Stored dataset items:
_____

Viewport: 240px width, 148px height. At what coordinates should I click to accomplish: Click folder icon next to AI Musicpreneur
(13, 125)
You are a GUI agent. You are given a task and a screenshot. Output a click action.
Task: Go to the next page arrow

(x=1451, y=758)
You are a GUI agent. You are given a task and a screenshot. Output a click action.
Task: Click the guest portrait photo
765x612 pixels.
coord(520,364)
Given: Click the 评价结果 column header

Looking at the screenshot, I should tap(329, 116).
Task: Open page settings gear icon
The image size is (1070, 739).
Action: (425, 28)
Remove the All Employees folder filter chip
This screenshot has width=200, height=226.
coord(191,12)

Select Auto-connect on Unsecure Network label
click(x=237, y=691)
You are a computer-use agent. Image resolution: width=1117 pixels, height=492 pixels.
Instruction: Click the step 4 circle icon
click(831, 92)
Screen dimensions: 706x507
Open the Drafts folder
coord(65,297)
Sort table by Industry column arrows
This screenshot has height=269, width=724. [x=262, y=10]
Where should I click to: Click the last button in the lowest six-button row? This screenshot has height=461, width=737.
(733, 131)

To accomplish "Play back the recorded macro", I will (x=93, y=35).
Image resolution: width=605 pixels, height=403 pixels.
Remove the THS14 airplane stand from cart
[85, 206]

_____

Reproduce the records above word for word.

Viewport: 240px width, 148px height. At what coordinates should I click to accomplish: Click folder icon next to AI Musicpreneur
(13, 125)
You are a GUI agent. You are given a task and a screenshot. Output a click action.
Task: Go to the next page arrow

(x=1451, y=758)
You are a GUI agent. You are given a task and a screenshot. Output a click action.
Task: Click the guest portrait photo
765x612 pixels.
coord(520,364)
Given: Click the 评价结果 column header

Looking at the screenshot, I should tap(329, 116).
Task: Open page settings gear icon
The image size is (1070, 739).
Action: (425, 28)
Remove the All Employees folder filter chip
This screenshot has width=200, height=226.
coord(191,12)

Select Auto-connect on Unsecure Network label
click(x=237, y=691)
You are a computer-use agent. Image resolution: width=1117 pixels, height=492 pixels.
Instruction: Click the step 4 circle icon
click(831, 92)
Screen dimensions: 706x507
Open the Drafts folder
coord(65,297)
Sort table by Industry column arrows
This screenshot has height=269, width=724. [x=262, y=10]
Where should I click to: Click the last button in the lowest six-button row? This screenshot has height=461, width=737.
(733, 131)

To accomplish "Play back the recorded macro", I will (x=93, y=35).
Image resolution: width=605 pixels, height=403 pixels.
Remove the THS14 airplane stand from cart
[85, 206]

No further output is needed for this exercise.